So how can they be related?

1) because you disconnected the icemaker to clear the icing problem, so as BryanS stated, check the icemaker re-installation carefully paying careful attention to the connections and fill tube, Sometimes it's easy to forget to push the tube through the evap cover. You probably did it properly but we have to cover all bases.

2) Again as Brother BryanS stated, temp problems can cause melting and refreezing resulting in ice on the floor as well as freezer not being cold enough to activate the icemaker and

3) A partially blocked icemaker fill tube and receiving cup can cause water to not enter the ice maker and wind up on the freezer floor.

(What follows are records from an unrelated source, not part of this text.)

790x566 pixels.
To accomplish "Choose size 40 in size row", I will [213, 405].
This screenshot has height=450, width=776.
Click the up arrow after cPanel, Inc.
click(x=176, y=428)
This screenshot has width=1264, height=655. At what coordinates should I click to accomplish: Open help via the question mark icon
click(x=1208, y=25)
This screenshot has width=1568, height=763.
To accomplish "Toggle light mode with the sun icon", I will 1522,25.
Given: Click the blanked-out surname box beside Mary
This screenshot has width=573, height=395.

Once the fill tube completely freezes closex, water will not enter icemaker nor fall on the floor, giving the impression you corrected the icing problem but now face a different problem.. ie no ice production.

It's possible that your icemaker/water valve went bad at the same time as the icing problem but I usually aint one to believe in coincidences.

Edited by DurhamAppliance

Share this post


Link to post
Share on other sites

Many thanks for the advice.

 After checking voltage and testing with jumper and everything checked out OK, I took off rear panel to test inlet valve.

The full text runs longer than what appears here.